Interdisciplinary Conference

TABOO - TRANSGRESSION - TRANSCENDENCE

in Art & Science

26-28 November 2020, University of Applied Arts Vienna/Online

TTT2025 Call for Paper Submissions are open until 31/12/2024 3:00 pm EET
28. Hiding Art, Hiding Codes and the Comic Strategies of Total Disappearing
Session: Session "NSP2 / Brute"
Speakers: Ioannis Melanitis

The paper studies mimesis as a biological and artistic phenomenon. Refers to codes hidden inside artworks, as the technique of hiding human code inside an insect at the The Melanitis leda Project which was about a transgenic model of the Leda Melanitis butterfly using one of Yiannis Melanitis genes (optix gene 6). An example of hidden coding is the encryption of the word BACH within the structure of the fugue by the composer himself in his latest work (Art of the Fugue / Die Kunst Der Fuge). The third theme of the unfinished quadruple fugue begins with the sequence of “BACH” notes. 

Artists’ Name as a Camouflage Tool is apparent in Odyssey also. Outis is a fake, self-invented name given to Polyphemus for deceiving him by its double meaning. In front of Cyclops, Odysseus names himself Οτις, usually translated as Nobody or as Noman. Odysseus is also the model of a modern man that Ezra Pound sees himself entangled to while writing the Cantos, after his imprisonment in a cage in post-war Italy. The code of Outis means more than the meaning of the word. His codified camouflage makes him stand “ out of time  ̈; quite the same for a biological code that dynamically contains information of a body-it serves as encryption in time. An example is head codification in animals : Genomic sequences may express body parts; a code corresponds to a body encrypted in a text, as in the Lhx1 genomic sequence 11. If this sequence is removed during embryogenesis in the Lim1 gene, the head of the organism does not grow. 

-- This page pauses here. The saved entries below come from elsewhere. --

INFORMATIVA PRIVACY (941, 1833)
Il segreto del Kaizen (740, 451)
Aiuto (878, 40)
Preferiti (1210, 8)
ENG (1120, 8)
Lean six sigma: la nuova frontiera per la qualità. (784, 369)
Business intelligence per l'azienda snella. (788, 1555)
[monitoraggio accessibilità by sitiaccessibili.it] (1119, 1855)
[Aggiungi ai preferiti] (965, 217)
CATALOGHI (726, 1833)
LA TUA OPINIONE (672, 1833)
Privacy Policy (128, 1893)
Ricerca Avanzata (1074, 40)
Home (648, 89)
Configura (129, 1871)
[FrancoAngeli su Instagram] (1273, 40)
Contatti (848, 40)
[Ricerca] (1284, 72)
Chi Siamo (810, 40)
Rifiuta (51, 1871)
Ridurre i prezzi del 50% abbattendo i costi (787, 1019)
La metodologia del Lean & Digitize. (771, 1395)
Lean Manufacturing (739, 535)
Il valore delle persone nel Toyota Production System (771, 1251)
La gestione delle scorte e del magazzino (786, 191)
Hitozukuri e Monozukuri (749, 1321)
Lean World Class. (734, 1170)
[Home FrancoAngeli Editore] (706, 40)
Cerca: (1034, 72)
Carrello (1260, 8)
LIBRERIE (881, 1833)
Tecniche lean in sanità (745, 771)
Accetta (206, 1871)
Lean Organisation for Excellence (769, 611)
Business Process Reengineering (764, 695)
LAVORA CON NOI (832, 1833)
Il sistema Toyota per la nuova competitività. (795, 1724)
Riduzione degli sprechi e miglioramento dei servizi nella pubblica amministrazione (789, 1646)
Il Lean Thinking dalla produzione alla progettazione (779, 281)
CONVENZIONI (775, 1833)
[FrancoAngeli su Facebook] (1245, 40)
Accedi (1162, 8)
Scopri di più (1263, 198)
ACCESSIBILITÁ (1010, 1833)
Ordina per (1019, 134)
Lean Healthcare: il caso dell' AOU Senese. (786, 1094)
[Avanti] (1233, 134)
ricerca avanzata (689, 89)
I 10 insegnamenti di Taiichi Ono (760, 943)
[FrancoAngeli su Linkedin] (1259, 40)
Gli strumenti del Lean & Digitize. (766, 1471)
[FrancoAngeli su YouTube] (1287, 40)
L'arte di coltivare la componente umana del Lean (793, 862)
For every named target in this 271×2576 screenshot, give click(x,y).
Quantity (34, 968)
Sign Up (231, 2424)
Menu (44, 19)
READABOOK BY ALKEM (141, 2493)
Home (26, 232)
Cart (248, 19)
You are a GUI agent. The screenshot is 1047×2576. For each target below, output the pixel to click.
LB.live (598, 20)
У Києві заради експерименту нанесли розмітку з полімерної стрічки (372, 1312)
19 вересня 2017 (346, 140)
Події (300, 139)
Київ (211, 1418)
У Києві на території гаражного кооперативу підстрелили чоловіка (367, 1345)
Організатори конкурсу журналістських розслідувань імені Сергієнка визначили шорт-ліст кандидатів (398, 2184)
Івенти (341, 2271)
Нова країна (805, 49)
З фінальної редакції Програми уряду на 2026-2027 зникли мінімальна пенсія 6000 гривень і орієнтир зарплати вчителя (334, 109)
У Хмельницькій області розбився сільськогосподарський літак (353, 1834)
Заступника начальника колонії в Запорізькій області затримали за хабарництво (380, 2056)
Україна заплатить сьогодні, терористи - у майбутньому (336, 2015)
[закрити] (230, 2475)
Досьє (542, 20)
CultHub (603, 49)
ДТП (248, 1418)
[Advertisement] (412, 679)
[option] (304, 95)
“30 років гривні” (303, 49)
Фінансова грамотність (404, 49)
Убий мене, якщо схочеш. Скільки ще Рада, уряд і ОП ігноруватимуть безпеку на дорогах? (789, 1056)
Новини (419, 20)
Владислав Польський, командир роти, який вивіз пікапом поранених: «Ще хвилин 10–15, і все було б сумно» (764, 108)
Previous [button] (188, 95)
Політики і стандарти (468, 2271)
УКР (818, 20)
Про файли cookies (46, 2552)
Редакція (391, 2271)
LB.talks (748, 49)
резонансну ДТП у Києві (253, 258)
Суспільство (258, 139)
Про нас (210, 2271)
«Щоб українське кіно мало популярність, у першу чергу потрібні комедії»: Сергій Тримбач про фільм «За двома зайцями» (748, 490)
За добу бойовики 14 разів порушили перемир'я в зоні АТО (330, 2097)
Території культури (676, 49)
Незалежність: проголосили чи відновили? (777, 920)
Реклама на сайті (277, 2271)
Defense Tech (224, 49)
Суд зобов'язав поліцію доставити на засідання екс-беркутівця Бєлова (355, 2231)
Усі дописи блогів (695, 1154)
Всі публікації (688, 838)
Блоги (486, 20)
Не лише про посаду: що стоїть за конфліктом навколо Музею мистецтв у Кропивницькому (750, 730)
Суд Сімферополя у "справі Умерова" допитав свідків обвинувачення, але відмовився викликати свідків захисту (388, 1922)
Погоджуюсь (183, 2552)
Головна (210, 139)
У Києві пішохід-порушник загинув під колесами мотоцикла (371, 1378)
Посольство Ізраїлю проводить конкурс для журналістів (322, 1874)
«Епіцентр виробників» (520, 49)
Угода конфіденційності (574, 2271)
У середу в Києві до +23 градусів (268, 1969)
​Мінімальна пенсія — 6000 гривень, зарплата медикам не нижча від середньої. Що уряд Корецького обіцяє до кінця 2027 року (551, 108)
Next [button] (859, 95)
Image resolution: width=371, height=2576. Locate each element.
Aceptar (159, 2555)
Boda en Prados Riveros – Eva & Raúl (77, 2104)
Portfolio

We further examine how mimesis turns comical. The process of disappearing in art or nature requires the pre-assumption of a mimesis, a satiric act of deceiving, trick, including an ultimate laughingstock (Greek =περίγελως). Being a fool may save the life of the ridiculer. We may define the act of mimesis by means of information’ s distribution in nature. Ιn my recent works Ι ́m attracted by the Caligo Eurilochus and Caligo Memnon owl butterflies, genus Caligo. Caligo butterflies mimic the image of an owl (by texture and an eye pattern) and at the same time a snake, at each wing end. So, do butterflies have consciousness of the pattern perplexity? Every case of “ridiculing” a respectable model in nature requires an audience. Butterflies “know” the existence of external monitoring. If butterflies are artists, the artists’ lab as a garden, where butterflies find their own camouflage points and in my case, return to the dead artists’ body. 

The performance If You Cannot Be An Owl, Masquerade Like A Butterfly occurred on the Isola di San Michele: Cemetery, Venice, around the graves of dead poets. An artist never dies, she/he encrypts the work inside nature, or even incorporates it in its mechanisms.